AVAILABLE DATA |
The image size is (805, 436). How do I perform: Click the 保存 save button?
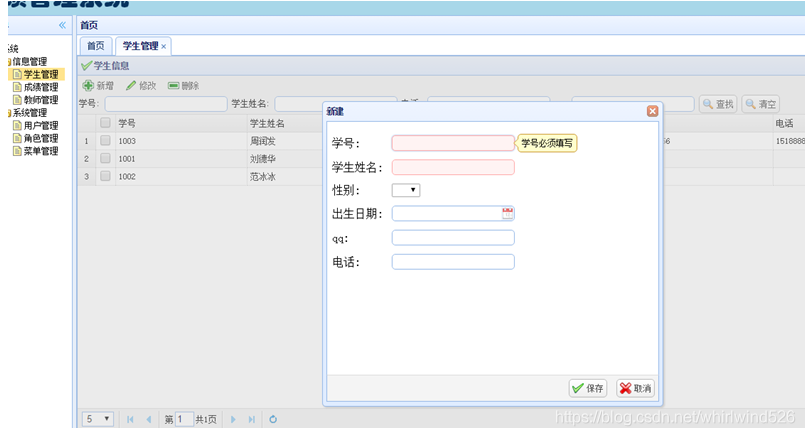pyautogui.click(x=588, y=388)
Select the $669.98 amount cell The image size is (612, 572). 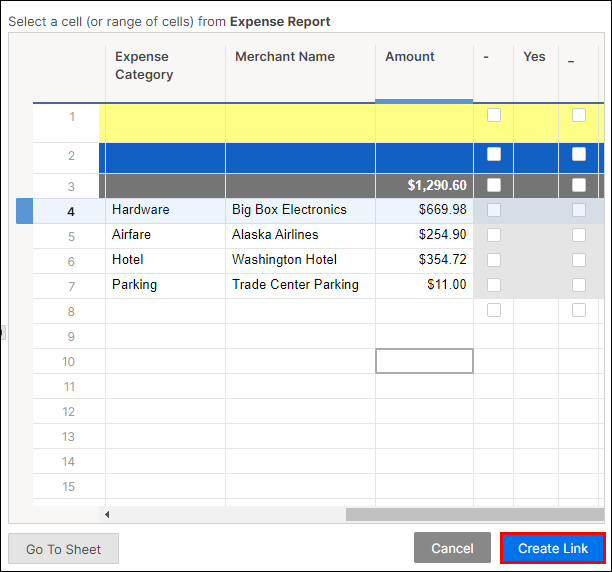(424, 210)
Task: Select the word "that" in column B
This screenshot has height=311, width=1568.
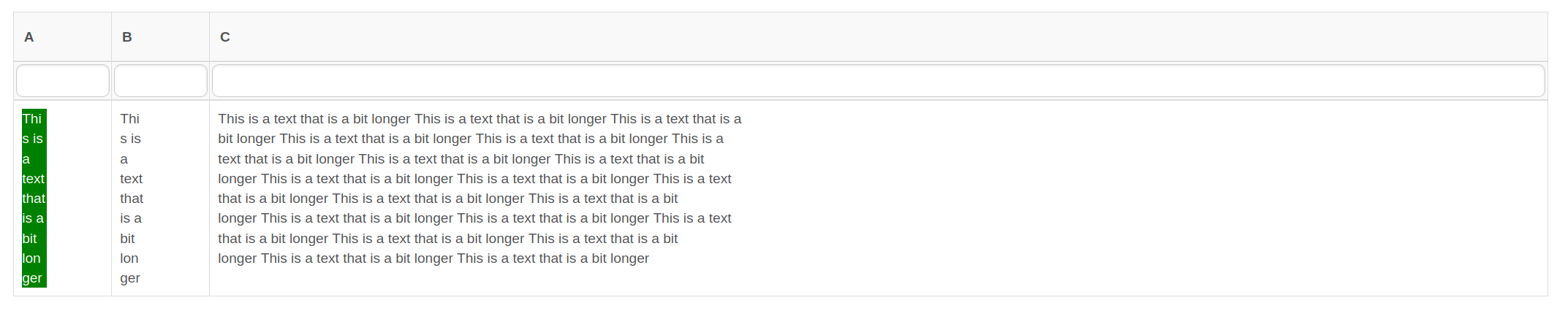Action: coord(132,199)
* * *
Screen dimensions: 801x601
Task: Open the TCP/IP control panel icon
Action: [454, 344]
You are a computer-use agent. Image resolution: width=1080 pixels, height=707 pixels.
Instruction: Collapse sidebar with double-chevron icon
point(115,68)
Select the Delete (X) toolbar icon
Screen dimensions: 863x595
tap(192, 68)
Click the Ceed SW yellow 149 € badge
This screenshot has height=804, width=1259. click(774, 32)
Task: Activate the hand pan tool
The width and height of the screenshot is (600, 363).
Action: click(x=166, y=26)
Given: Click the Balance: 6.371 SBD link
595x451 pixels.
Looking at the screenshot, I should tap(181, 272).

REQUIRED WORK | Taking the records above, retype every line from the one with "Click the Ceed SW yellow 149 € badge" down to the one with "Given: Click the Balance: 6.371 SBD link", exactly and with nothing else.

EXERCISE SOLUTION |
Click the Ceed SW yellow 149 € badge
This screenshot has height=804, width=1259. click(774, 32)
Task: Activate the hand pan tool
The width and height of the screenshot is (600, 363).
Action: click(x=166, y=26)
Given: Click the Balance: 6.371 SBD link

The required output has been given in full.